Dataset entries
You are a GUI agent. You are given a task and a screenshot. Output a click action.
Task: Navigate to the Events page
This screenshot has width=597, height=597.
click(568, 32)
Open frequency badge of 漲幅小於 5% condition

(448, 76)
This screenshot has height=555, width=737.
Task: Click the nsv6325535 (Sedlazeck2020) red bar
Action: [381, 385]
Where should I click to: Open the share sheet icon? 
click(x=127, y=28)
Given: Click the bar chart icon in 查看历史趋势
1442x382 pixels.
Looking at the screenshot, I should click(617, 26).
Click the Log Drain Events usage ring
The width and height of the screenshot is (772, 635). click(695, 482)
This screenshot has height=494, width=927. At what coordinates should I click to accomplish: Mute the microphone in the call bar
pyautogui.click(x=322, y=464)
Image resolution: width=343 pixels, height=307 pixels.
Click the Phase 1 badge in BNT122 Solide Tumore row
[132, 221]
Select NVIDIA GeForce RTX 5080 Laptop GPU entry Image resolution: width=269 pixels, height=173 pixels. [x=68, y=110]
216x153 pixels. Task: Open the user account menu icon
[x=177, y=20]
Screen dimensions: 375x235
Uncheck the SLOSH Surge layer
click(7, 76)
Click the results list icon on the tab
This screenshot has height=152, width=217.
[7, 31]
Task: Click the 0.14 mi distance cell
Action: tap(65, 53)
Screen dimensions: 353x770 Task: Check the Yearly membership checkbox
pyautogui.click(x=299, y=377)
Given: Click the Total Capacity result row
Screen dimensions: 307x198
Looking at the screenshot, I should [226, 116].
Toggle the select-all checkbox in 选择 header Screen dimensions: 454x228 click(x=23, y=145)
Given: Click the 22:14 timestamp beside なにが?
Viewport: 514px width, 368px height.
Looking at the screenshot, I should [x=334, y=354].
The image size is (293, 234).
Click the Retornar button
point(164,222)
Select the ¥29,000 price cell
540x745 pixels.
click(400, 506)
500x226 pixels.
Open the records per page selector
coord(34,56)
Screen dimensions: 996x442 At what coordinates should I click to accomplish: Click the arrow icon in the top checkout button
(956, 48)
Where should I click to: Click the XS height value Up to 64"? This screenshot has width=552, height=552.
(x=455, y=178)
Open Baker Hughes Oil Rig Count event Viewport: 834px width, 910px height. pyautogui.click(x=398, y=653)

**TASK TO CARRY OUT:** Only the lines from the one containing "The image size is (293, 234)." through the last line above belong in your answer. Retype them exactly.

**SOLUTION TO THIS TASK:**
The image size is (293, 234).
Click the Retornar button
point(164,222)
Select the ¥29,000 price cell
540x745 pixels.
click(400, 506)
500x226 pixels.
Open the records per page selector
coord(34,56)
Screen dimensions: 996x442 At what coordinates should I click to accomplish: Click the arrow icon in the top checkout button
(956, 48)
Where should I click to: Click the XS height value Up to 64"? This screenshot has width=552, height=552.
(x=455, y=178)
Open Baker Hughes Oil Rig Count event Viewport: 834px width, 910px height. pyautogui.click(x=398, y=653)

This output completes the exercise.